高卒で精神保健福祉士になるには
高卒で精神保健福祉士になるには
精神保健福祉士になるには、国家試験に合格して精神保健福祉士資格を取得しなければなりません。
この国家試験は誰でも受けられるわけではなく、全部で11通りあるいずれかの受験資格を満たす必要があります。
そのほとんどは、「大卒」または「短大卒」の学歴が求められますが、なかには、学歴が関係ないルートも存在しています。
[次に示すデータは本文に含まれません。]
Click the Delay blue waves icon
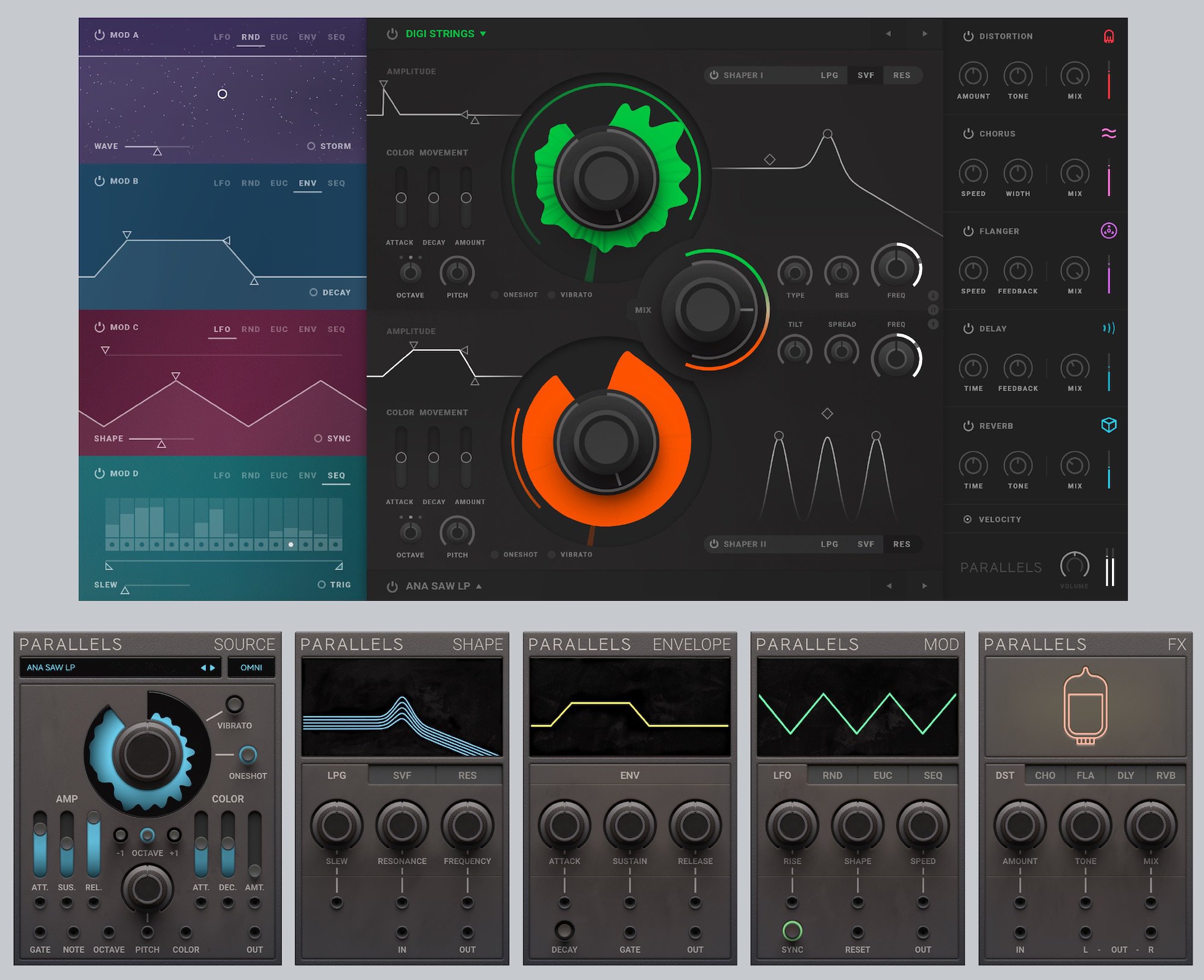Image resolution: width=1204 pixels, height=980 pixels. (1108, 328)
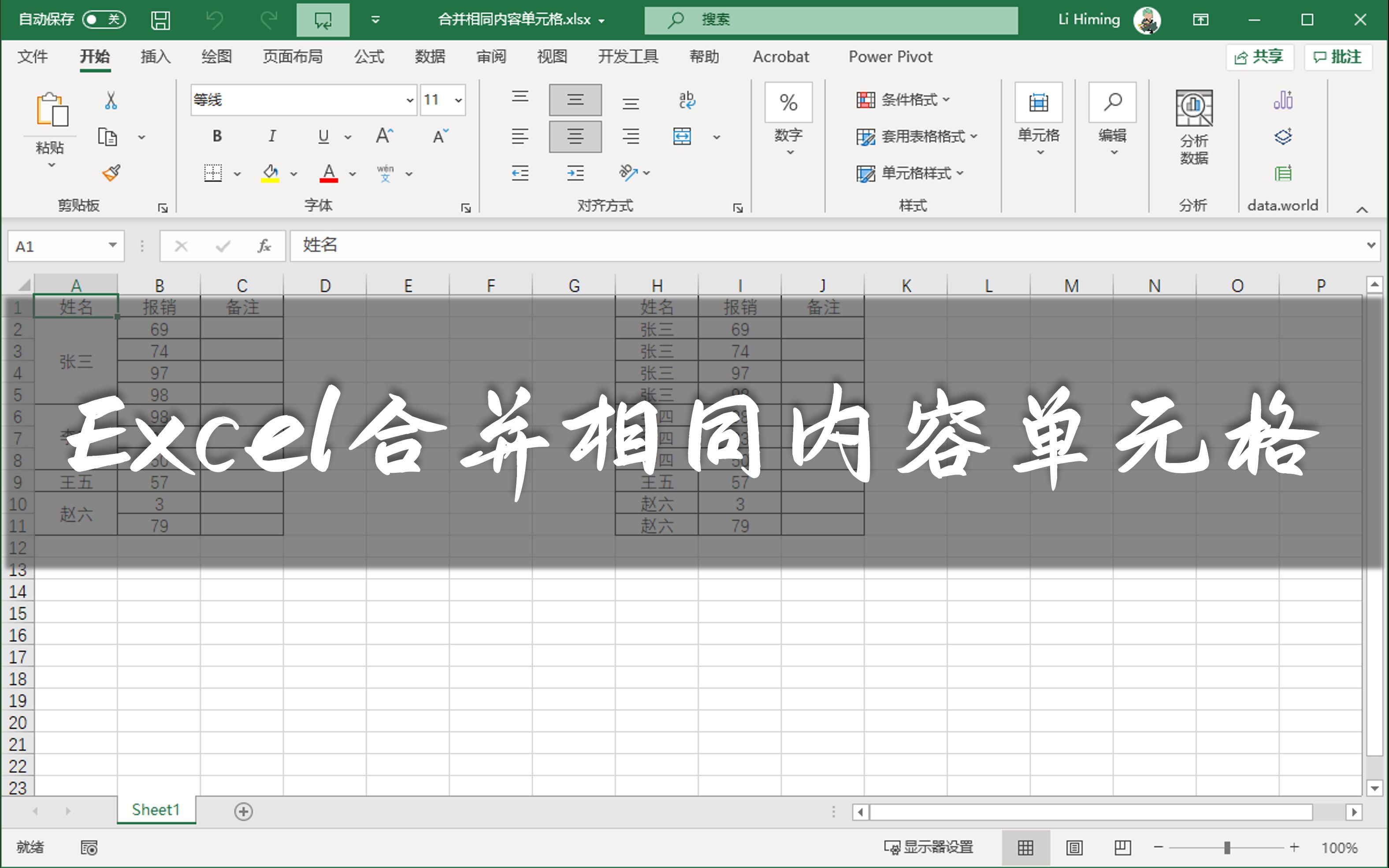The width and height of the screenshot is (1389, 868).
Task: Click the Merge and Center icon
Action: [x=682, y=137]
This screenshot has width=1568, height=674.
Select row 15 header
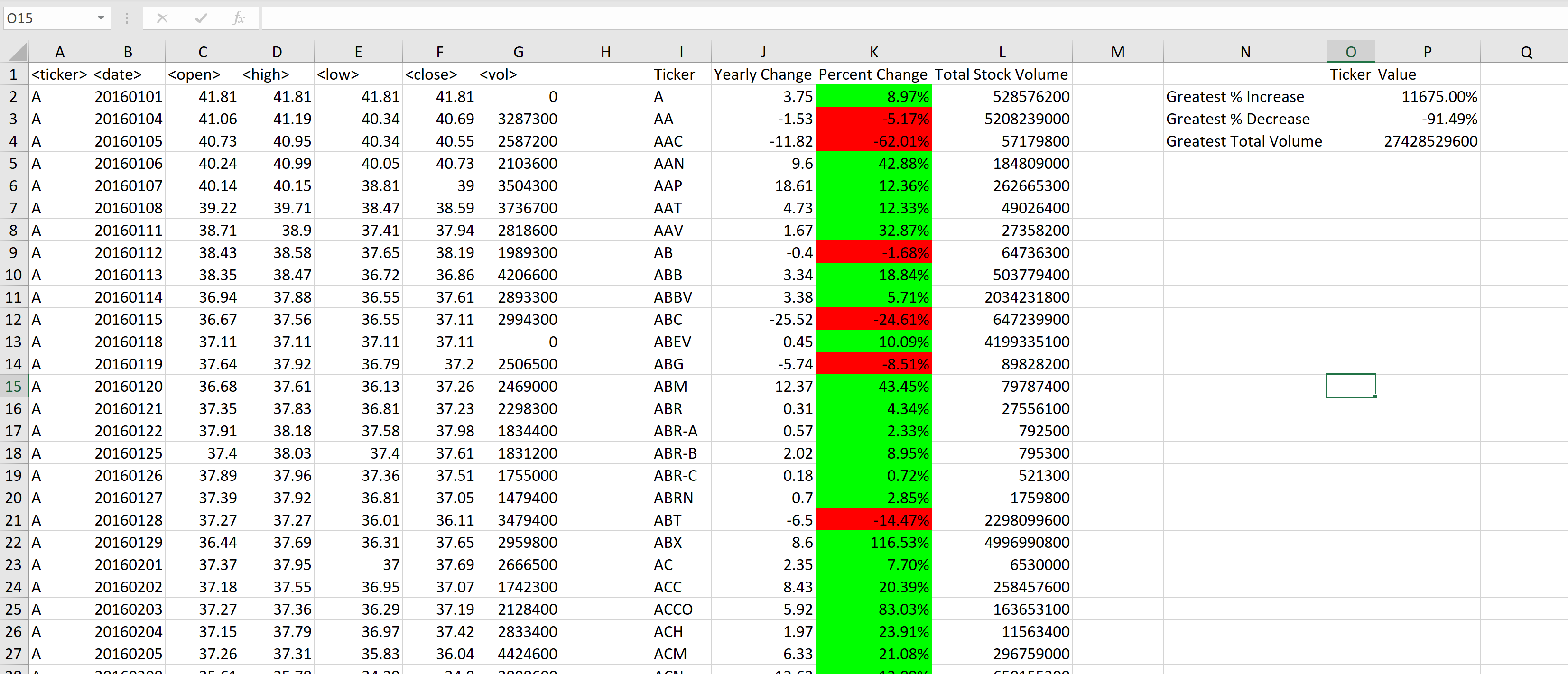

つまり、制度上は、高卒からでも精神保健福祉士になることは可能です。
ただ、高卒から目指す道はほかのルートよりも険しく、また時間も余分にかかります。
このため、高卒から精神保健福祉士になる場合、そのままの学歴で目指したほうがいいのか、それとも大学に入り直したほうがいいのかは意見の分かれるところです。
以下では、2つのルートを比較しながら紹介しますので、自身に最適だと思うほうを選択してください。
受験資格を得るためのルート
高卒の学歴のまま資格取得を目指す場合
大学や短大に進学せずに受験資格を得るには、厚生労働省の指定する施設において、相談援助実務を4年以上こなした後に、一般養成施設で1年以上学ぶことが必要です。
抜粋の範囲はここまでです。